__WHAT IS EXPECTED__.
Could you resume the NiMARE Dataset walkthrough below, picking up right after its final sentence?

__EXTRACT PROVIDED__.
= = = = = = =

The NiMARE Dataset object

This is a brief walkthrough of the Dataset class and its methods.

Start with the necessary imports

import os

from nimare.dataset import Dataset
from nimare.extract import download_nidm_pain
from nimare.transforms import ImageTransformer
from nimare.utils import get_resource_path

Datasets are stored as json or pkl[.gz] files

Json files are used to create Datasets, while generated Datasets are saved to, and loaded from, pkl[.gz] files. We use jsons because they are easy to edit, and thus build by hand, if necessary. We then store the generated Datasets as pkl.gz files because an initialized Dataset is no longer a dictionary.

# Let's start by downloading a dataset
dset_dir = download_nidm_pain()

# Now we can load and save the Dataset object
dset_file = os.path.join(get_resource_path(), "nidm_pain_dset.json")
dset = Dataset(dset_file, target="mni152_2mm", mask=None)
dset.save("pain_dset.pkl")
dset = Dataset.load("pain_dset.pkl")
os.remove("pain_dset.pkl")  # cleanup

Much of the data in Datasets is stored as DataFrames

The five DataFrames in Dataset are “coordinates” (reported peaks), “images” (statistical maps), “metadata”, “texts”, and “annotations” (labels).

Dataset.annotations contains labels describing studies

Columns include the standard identifiers and any labels. The labels may be grouped together based on label source, in which case they should be prefixed with some string followed by two underscores.

id study_id contrast_id
0 pain_01.nidm-1 pain_01.nidm 1
1 pain_02.nidm-1 pain_02.nidm 1
2 pain_03.nidm-1 pain_03.nidm 1
3 pain_04.nidm-1 pain_04.nidm 1
4 pain_05.nidm-1 pain_05.nidm 1


Dataset.coordinates contains reported peaks

Columns include the standard identifiers, as well as mm coordinates (x, y, z) and voxel indices (i, j, k) specific to the Dataset’s masker’s space.

id study_id contrast_id x y z space
0 pain_01.nidm-1 pain_01.nidm 1 48.0 -38.0 -24.0 mni152_2mm
14 pain_01.nidm-1 pain_01.nidm 1 -50.0 -42.0 -24.0 mni152_2mm
13 pain_01.nidm-1 pain_01.nidm 1 -56.0 -62.0 -6.0 mni152_2mm
12 pain_01.nidm-1 pain_01.nidm 1 -60.0 -52.0 -10.0 mni152_2mm
11 pain_01.nidm-1 pain_01.nidm 1 -2.0 -104.0 -2.0 mni152_2mm


Dataset.images contains images from studies

Columns include the standard identifiers, as well as paths to images grouped by image type (e.g., z, beta, t).

= = = = = = =

__DATA SEGMENT__.
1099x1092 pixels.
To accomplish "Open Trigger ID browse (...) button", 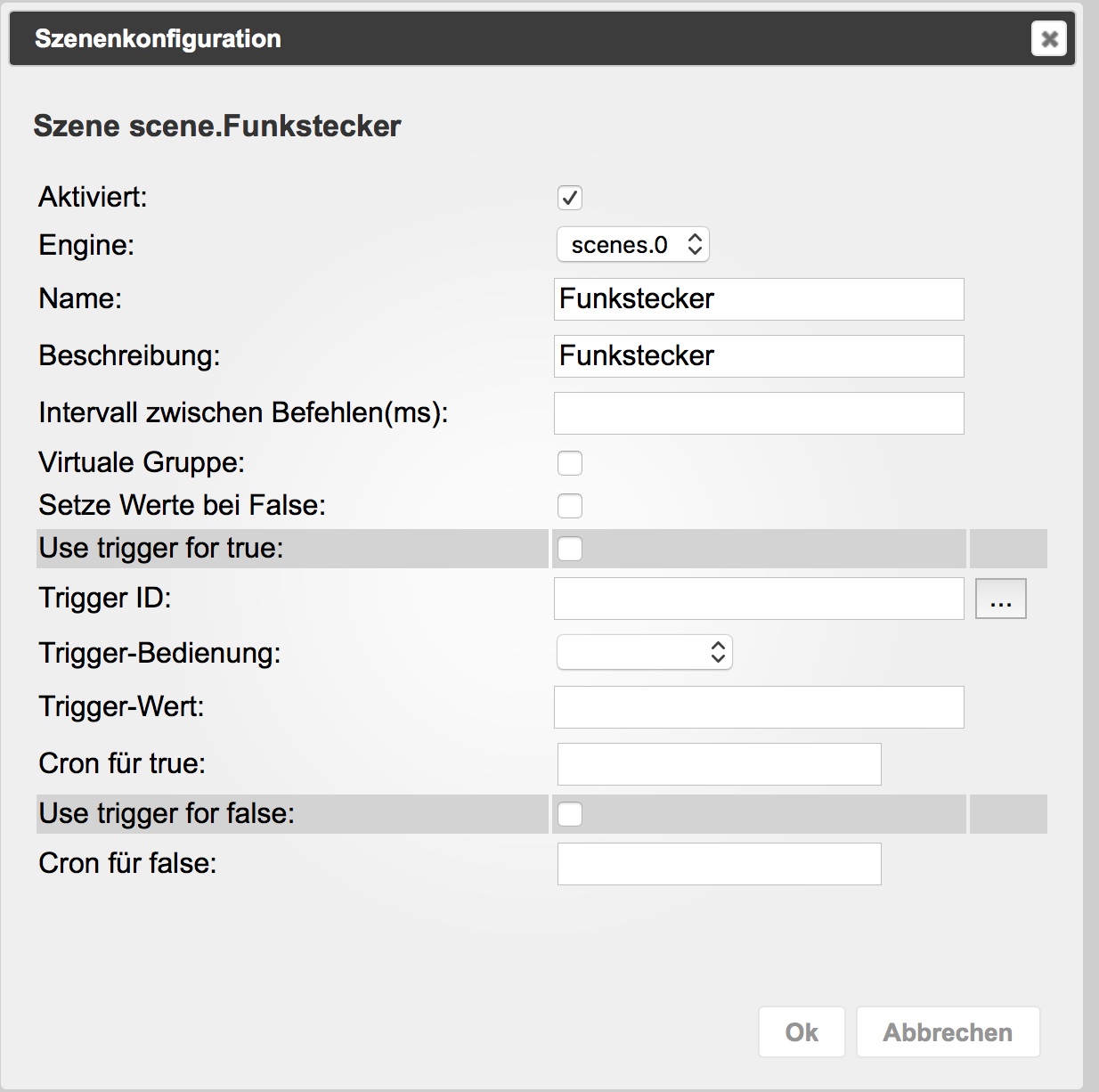I will click(x=1000, y=599).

= = = = = = =

__SOLVED PROBLEM__.
# Here we'll only show a subset of these image types to fit in the window.
columns_to_show = ["id", "study_id", "contrast_id", "beta__relative", "z__relative"]
dset.images[columns_to_show].head()
id study_id contrast_id beta__relative z__relative
0 pain_01.nidm-1 pain_01.nidm 1 pain_01.nidm/Contrast.nii.gz None
1 pain_02.nidm-1 pain_02.nidm 1 pain_02.nidm/Contrast.nii.gz None
2 pain_03.nidm-1 pain_03.nidm 1 pain_03.nidm/Contrast.nii.gz None
3 pain_04.nidm-1 pain_04.nidm 1 pain_04.nidm/Contrast.nii.gz None
4 pain_05.nidm-1 pain_05.nidm 1 pain_05.nidm/Contrast.nii.gz None


Dataset.metadata contains metadata describing studies

Columns include the standard identifiers, as well as one column for each metadata field.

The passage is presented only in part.